= Document extract =
In 1923, the Forest Service attempted to use dog sled teams as a means of winter travel in the backcountry but found this method unsuitable due to the steep, side-hill trails.
The year 1919 was once more a historic forest fire season. That same year Joe Murphy of Ovando, Montana began packing hunters into the South Fork of the Flathead River. Murphy Flats now bears his name.
In 1914, the first permanent fire lookout building in the Flathead National Forest was built on Spotted Bear Mountain.
Once again, this whitebark pine was spared during the 1910 forest fire season when large areas of the Bob Marshall backcountry burned.
In 1903 over 21 miles of Forest Service trail was built from the Ovando, Montana area into Danaher Basin.
In 1898, the whitebark pine had lived over half of its life when Tom Danaher and A.P. McCrea each homesteaded 160 acres in the upper reaches of the South Fork of the Flathead River drainage. Neither man experienced success, and the land eventually came into Forest Service ownership.
In the winter of 1896-1897, six French Canadian fur trappers spent the winter trapping in the Big Salmon Lake and the South Fork of the Flathead River area. They brought out 2,700 pine marten pelts and other furs that spring.
From 1886 to 1889, Charles Biggs and a few others built a wagon road from Hanna Gulch up the Sun River to the Gates Park area. They cut 200,000 railroad ties and 25,000 cords of fuelwood from Headquarters Creek and Biggs Creek drainages before abandoning the venture.

= Supplied material =

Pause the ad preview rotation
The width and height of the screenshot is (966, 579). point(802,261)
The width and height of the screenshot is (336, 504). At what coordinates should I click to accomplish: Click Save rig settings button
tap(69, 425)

= Exercise tasks =
1. According to the backcountry history timeline, on which mountain was the first permanent fire lookout building in the Flathead National Forest built?
2. Continue the backcountry history timeline from the point where it ends.

= Answers =
1. Spotted Bear Mountain.

2.
Legend has it that the U.S. Army made a trip through the South Fork of the Flathead River area scouting a possible route for a railroad when the whitebark pine reached middle age in the 1870s.
Around 1840 a major battle between the Flathead and Blackfeet Indians took place near the Camp Creek area. The Blackfeet were ambushed and suffered heavy losses.
The tree was at least 50 years old in 1806 when the Lewis and Clark Expedition traveled through this country along its southern and southeastern edges. The whitebark pine was a mere teenager of 15 when the United States declared its Independence from Britain in 1776.
After I finished making cuts, I rolled the bulky log sections off the side of the trail. While sitting down to rest, I counted the rings of time on the remaining uprooted tree stump. It was approximately 245 years old when it died. Its life began around 1750 during the time period when guns and horses reached the Montana Indian tribes, forever changing their culture and way of life.
The hermit thrush quit singing and darkness had settled in when I finally put my cross-cut saw away and headed for camp.